Google API disclosure (Limited Use)
OffBoardEasy’s use of information received from Google APIs adheres to the Google API Services User Data Policy, including the Limited Use requirements. We use the Google Admin SDK Directory scope solely to suspend a departing user you select; we do not use Google user data for advertising, do not sell it, and do not transfer it except as needed to provide the Service or as required by law.
How we share information
We do not sell personal information. We share it only with:
- The platforms you connect (e.g. Google Workspace, Microsoft Entra, GitHub, Okta, Slack, Zoom, Atlassian, 1Password, OpenAI, Anthropic), to carry out the access changes you trigger.
- Sub-processors that run the Service: our database/auth/storage host (Supabase), application hosting, our payment processor (Flutterwave), and analytics (Meta Pixel). An approximate-location lookup may use a third-party IP geolocation service.
- Authorities where required by law, or to protect rights, safety, and security.
- A successor entity in connection with a merger, acquisition, or asset sale.
Security
We protect data in transit with TLS and encrypt sensitive integration secrets at rest using AES-256-GCM. Access to workspace data is isolated per organization via row-level security, and administrative actions are permission-gated and logged.
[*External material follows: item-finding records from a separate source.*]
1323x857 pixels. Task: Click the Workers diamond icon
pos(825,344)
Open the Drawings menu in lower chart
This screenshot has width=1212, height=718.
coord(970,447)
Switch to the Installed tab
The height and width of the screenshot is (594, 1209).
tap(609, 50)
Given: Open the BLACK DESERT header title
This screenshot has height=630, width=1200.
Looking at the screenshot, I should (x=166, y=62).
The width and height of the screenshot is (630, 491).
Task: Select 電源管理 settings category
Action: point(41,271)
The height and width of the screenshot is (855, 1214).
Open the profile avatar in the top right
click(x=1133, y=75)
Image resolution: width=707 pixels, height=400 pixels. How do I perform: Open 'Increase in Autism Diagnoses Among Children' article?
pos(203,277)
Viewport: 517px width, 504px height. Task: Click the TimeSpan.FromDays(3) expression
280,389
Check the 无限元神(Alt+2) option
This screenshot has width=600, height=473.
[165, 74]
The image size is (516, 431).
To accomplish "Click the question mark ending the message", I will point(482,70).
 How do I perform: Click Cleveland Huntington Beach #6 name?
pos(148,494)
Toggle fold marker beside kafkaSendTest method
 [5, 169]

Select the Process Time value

No system is perfectly secure, but we work to protect your information.
Data retention
We keep account and workspace data for as long as your account is active. You can delete employees, disconnect integrations (which removes their stored credentials), or delete your workspace, which permanently removes its data. We may retain limited records as required for legal, accounting, or security purposes.
Your rights
Depending on your location, you may have rights to access, correct, export, or delete your personal data, and to object to or restrict certain processing. You can exercise many of these directly in the app, or contact us. If your data sits inside a customer’s workspace, we will refer your request to that organization.
International transfers
We and our sub-processors may process data in countries other than yours. Where required, we rely on appropriate safeguards for such transfers.
Children
The Service is for businesses and is not directed to anyone under 18.
Changes
We may update this policy; we’ll revise the “Last updated” date and, for material changes, provide additional notice.
Contact
Questions or requests: privacy@offboardeasy.com.
This document is provided for transparency and does not constitute legal advice.